Top of Excerpted records
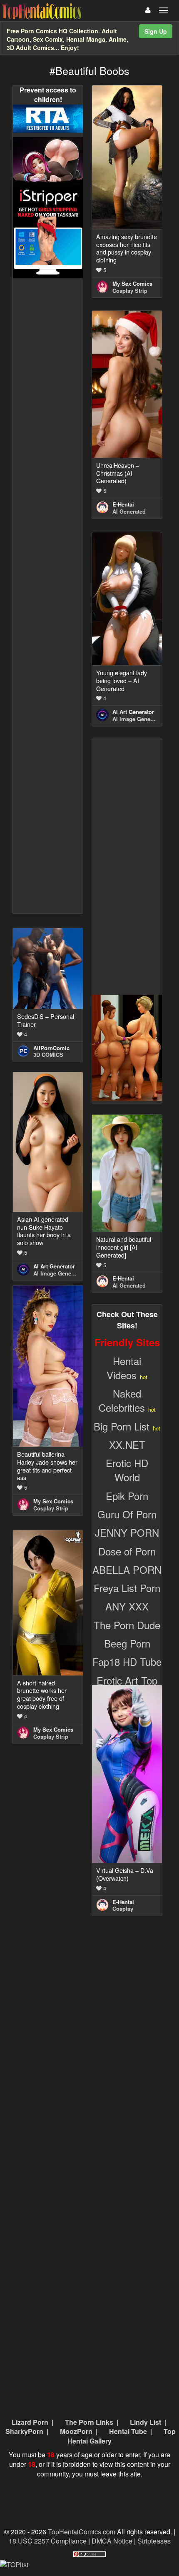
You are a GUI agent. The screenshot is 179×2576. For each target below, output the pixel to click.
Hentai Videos (124, 1367)
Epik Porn (127, 1495)
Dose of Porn (127, 1551)
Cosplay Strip (129, 291)
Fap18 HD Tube (127, 1661)
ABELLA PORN (127, 1569)
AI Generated (129, 511)
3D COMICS (48, 1054)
Bottom of Excerpted records
| What is required |
Retype everything in the entries exactly except the pictures.

| Final answer |
You are a GUI agent. The screenshot is 179×2576. For each target below, output the pixel to click.
Hentai Videos (124, 1367)
Epik Porn (127, 1495)
Dose of Porn (127, 1551)
Cosplay Strip (129, 291)
Fap18 HD Tube (127, 1661)
ABELLA PORN (127, 1569)
AI Generated (129, 511)
3D COMICS (48, 1054)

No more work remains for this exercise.